Troy tried to read the herald’s face, but Dwyer was all teeth.

What position? Troy asked.

Dwyer stood, his knees popping. He walked to the front window and looked out on the darkened city. Troy followed, Hobbes and Boudreaux flanking him. The square stretched toward the river, moonlight rippling across the water, shadowed buildings hulking in between. Here and there, people and horses moved about, their shapes little more than bits of concentrated shadow that occasionally solidified into recognizable figures as they passed under the streetlamps.

We are facing a great crisis, Dwyer said. Faithless wretches are abandoning the Crusade and joining the Troublers. In our major cities, you will find one corrupt and worldly grubber for every honest and righteous man. In their isolation, our rural citizens often backslide. The Troublers devastate righteousness and loyalty as the locust consumes fauna. Something must be done.

Yes, yes, Babb said, folding his hands and closing his eyes. Thank you, Lord, for Mister Rook’s clarity of vision.

Troy glanced at Hobbes and Boudreaux. What’s that got to do with us and our city?

Dwyer turned from the window. His grin had disappeared, as had his string.
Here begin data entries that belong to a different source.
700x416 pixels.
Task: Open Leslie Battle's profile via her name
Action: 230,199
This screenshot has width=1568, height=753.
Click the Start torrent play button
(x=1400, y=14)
New Orleans is one of the few cities in which the Troubler threat remains mostly under control. We want your help with our problem at-large. We intend to turn New Orleans into the Crusade’s prison. The city is to be walled off. Its people will be our permanent guards. And you are to be our warden.
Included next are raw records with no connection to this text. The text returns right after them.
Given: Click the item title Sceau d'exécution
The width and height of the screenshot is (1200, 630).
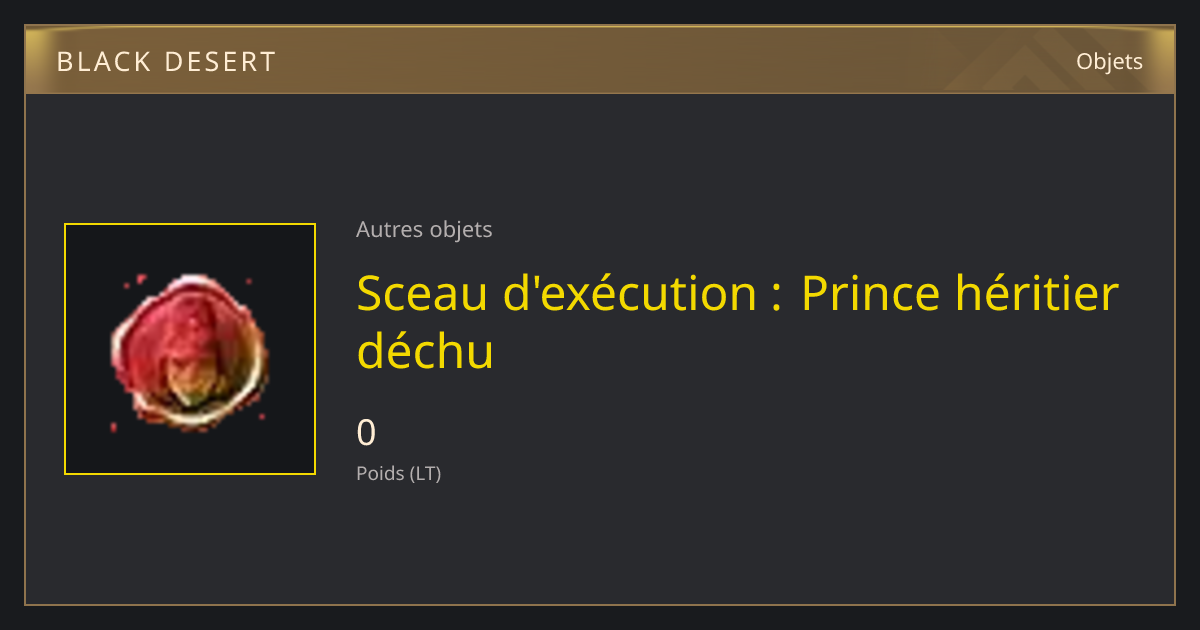Looking at the screenshot, I should pos(556,293).
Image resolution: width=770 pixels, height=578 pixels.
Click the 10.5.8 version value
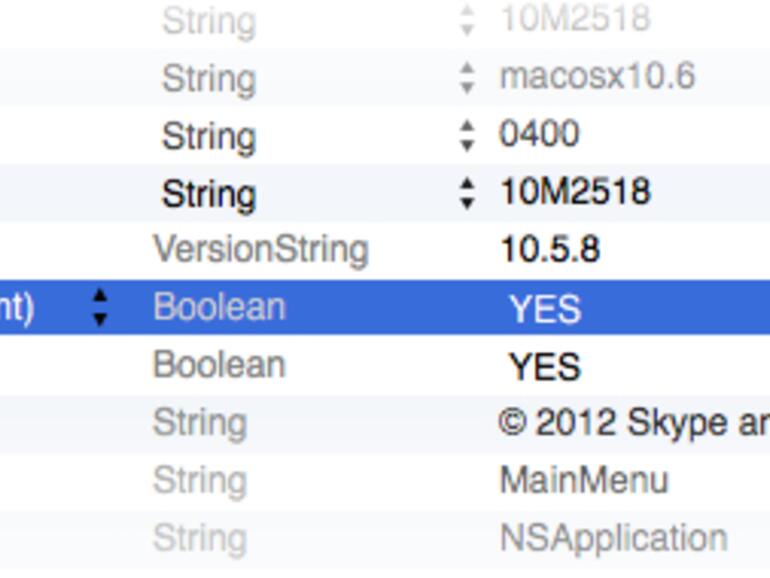coord(550,250)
Praise the Most High, Babb said, raising his hands.

Hobbes grunted. Boudreaux coughed. And Troy, who felt as if the herald had shot him in the guts, could not speak.

Their city. The only home they had ever known, where Troy had learned to ride and shoot. Where his parents had died and he had found his calling. He had swum in the great river, had sat among the old sarcophagi and pondered the people who had once walked the streets, had explored nearly every building. He had spilled blood in New Orleans’s streets and chased Troublers through her French Quarter, her Central Business District, her Garden District, her wards. In the great storms that came almost every year, he had hauled sandbags and nailed windows shut and sat in rooms in the highest fortified buildings, listening to the wind rage and swirl. He had killed for New Orleans, had nearly died for her. And now they wanted to dump the country’s scum here, as if she were no more than a landfill.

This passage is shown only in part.